• [The task]:
Each record must appear in the answer exactly as it does in the data.

• [Input records]:
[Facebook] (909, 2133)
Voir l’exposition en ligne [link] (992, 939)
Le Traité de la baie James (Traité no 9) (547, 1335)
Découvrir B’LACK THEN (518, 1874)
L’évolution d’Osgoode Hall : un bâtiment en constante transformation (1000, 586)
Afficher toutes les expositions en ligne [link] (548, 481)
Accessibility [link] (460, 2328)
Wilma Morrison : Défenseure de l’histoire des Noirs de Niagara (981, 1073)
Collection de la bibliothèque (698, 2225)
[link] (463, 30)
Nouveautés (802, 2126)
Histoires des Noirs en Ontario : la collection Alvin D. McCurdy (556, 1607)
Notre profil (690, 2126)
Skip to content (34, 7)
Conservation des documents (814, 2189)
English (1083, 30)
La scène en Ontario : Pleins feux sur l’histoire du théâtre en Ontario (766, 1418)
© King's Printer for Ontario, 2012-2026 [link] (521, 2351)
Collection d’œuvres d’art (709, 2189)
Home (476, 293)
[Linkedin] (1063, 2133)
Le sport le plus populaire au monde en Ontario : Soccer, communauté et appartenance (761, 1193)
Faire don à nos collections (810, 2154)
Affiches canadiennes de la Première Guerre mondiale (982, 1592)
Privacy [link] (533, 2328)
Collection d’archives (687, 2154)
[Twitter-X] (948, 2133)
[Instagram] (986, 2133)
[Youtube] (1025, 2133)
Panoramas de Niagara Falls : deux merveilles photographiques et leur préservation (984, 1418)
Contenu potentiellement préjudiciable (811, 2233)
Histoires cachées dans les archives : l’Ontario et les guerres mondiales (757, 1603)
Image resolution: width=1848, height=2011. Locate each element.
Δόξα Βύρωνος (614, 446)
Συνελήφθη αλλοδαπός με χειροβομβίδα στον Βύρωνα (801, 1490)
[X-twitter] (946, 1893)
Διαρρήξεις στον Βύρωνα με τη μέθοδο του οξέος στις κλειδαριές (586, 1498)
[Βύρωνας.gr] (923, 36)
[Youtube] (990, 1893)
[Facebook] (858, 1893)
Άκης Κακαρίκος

• [Response area]:
[Facebook] (909, 2133)
Voir l’exposition en ligne [link] (992, 939)
Le Traité de la baie James (Traité no 9) (547, 1335)
Découvrir B’LACK THEN (518, 1874)
L’évolution d’Osgoode Hall : un bâtiment en constante transformation (1000, 586)
Afficher toutes les expositions en ligne [link] (548, 481)
Accessibility [link] (460, 2328)
Wilma Morrison : Défenseure de l’histoire des Noirs de Niagara (981, 1073)
Collection de la bibliothèque (698, 2225)
[link] (463, 30)
Nouveautés (802, 2126)
Histoires des Noirs en Ontario : la collection Alvin D. McCurdy (556, 1607)
Notre profil (690, 2126)
Skip to content (34, 7)
Conservation des documents (814, 2189)
English (1083, 30)
La scène en Ontario : Pleins feux sur l’histoire du théâtre en Ontario (766, 1418)
© King's Printer for Ontario, 2012-2026 [link] (521, 2351)
Collection d’œuvres d’art (709, 2189)
Home (476, 293)
[Linkedin] (1063, 2133)
Le sport le plus populaire au monde en Ontario : Soccer, communauté et appartenance (761, 1193)
Faire don à nos collections (810, 2154)
Affiches canadiennes de la Première Guerre mondiale (982, 1592)
Privacy [link] (533, 2328)
Collection d’archives (687, 2154)
[Twitter-X] (948, 2133)
[Instagram] (986, 2133)
[Youtube] (1025, 2133)
Panoramas de Niagara Falls : deux merveilles photographiques et leur préservation (984, 1418)
Contenu potentiellement préjudiciable (811, 2233)
Histoires cachées dans les archives : l’Ontario et les guerres mondiales (757, 1603)
Image resolution: width=1848, height=2011. Locate each element.
Δόξα Βύρωνος (614, 446)
Συνελήφθη αλλοδαπός με χειροβομβίδα στον Βύρωνα (801, 1490)
[X-twitter] (946, 1893)
Διαρρήξεις στον Βύρωνα με τη μέθοδο του οξέος στις κλειδαριές (586, 1498)
[Βύρωνας.gr] (923, 36)
[Youtube] (990, 1893)
[Facebook] (858, 1893)
Άκης Κακαρίκος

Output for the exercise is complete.